Variação das cotações entre 06/10 e
13/10, em moeda local
Portucel (-0,9% • Manter)
O Estado definiu um intervalo de preços para a última fase de
privatização da Portucel, que se irá realizar até ao final do ano, entre os 2 e
os 2,20 euros. Em Bolsa, a acção recuou, ajustando-se ao limite superior daquele
intervalo.
Casino (-1,0 % • Comprar)
A acção passou a estar correctamente avaliada. Deixamos de
recomendar a venda. Pode manter.
Dexia (+5,1% • Comprar)
A Dexia vendeu a sua filial bancária
Banque Artesia Nederland, obtendo uma mais-valia que estimamos em
0,25 euros por acção. Esta alienação enquadra-se na revisão da sua carteira de
actividades não estratégicas.
Fiat (+0,4% • Manter)
Aumento de 14,6% das vendas europeias da Fiat, em Setembro,
graças ao novo Grande Punto. A empresa italiana prossegue a sua recuperação, que
deverá ser confirmada com o lançamento de novos modelos nos próximos meses.

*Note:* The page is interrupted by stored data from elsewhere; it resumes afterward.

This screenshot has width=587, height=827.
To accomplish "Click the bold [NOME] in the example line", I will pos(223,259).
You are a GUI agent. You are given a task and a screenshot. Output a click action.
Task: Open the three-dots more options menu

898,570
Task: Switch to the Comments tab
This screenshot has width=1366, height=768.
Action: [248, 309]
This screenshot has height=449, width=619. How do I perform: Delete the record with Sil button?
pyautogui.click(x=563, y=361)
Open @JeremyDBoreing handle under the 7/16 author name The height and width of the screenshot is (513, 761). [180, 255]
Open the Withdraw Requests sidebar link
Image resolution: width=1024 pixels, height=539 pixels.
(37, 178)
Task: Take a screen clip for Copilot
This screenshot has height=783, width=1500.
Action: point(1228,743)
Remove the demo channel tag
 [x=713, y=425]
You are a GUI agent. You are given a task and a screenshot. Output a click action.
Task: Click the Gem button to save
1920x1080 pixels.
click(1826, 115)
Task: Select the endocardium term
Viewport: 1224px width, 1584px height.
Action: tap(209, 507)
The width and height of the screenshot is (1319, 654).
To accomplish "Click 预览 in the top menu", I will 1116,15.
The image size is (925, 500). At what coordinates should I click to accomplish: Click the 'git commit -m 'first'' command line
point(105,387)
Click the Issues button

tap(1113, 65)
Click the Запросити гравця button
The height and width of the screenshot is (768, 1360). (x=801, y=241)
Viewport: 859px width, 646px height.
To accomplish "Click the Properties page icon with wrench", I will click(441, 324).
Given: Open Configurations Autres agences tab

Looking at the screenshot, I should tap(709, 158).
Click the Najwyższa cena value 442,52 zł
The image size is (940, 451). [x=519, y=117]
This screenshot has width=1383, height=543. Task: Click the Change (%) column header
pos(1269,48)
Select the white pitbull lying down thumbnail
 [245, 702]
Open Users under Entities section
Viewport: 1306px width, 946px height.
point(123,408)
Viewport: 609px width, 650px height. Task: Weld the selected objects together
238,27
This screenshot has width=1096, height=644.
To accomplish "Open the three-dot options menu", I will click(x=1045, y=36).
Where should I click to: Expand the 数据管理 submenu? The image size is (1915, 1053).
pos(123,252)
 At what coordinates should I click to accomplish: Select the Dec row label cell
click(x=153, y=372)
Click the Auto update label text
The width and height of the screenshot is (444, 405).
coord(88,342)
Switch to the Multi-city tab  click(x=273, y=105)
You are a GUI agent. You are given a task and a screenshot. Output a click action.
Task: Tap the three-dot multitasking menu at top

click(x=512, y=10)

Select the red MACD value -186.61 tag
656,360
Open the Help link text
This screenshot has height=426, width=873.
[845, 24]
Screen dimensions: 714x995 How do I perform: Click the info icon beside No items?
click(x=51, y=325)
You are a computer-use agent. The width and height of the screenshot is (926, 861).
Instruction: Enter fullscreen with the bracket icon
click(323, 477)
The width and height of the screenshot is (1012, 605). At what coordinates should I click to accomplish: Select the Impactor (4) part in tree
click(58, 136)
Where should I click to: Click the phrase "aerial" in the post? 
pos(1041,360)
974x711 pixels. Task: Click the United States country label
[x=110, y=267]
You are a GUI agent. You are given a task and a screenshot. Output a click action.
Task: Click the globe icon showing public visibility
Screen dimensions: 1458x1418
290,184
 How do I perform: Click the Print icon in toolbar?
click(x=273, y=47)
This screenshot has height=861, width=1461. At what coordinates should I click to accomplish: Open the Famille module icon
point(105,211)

GlaxoSmithKline (+1,0% • Comprar)
A acção deste grupo farmacêutico britânico passou a estar
barata. Por esse motivo, voltamos a recomendar a compra.
L’Oréal (-5,3% • Vender)
O crescimento (em base comparável) do volume de negócios da
L’Oreal de 5,6% nos primeiros 9 meses indica um ligeiro abrandamento da
actividade no terceiro trimestre: apesar da Europa Ocidental confirmar a sua
recuperação, a situação está mais complicada nos EUA, com perturbações na
distribuição (fusão de grandes lojas e segurança nos aeroportos). Permanecemos
prudentes e recomendamos a venda.
Novartis (-0,4% • Manter)
A acção do grupo farmacêutico suíço está agora correctamente
avaliada. Deixamos de recomendar a venda. Pode manter.
Repsol (+9,8% • Manter)
A cotação da Repsol beneficiou com rumores de que poderia ser
alvo de uma compra e também com a sua intenção de se diversificar para o sector
do gás. Preferimos não especular, mas pode manter.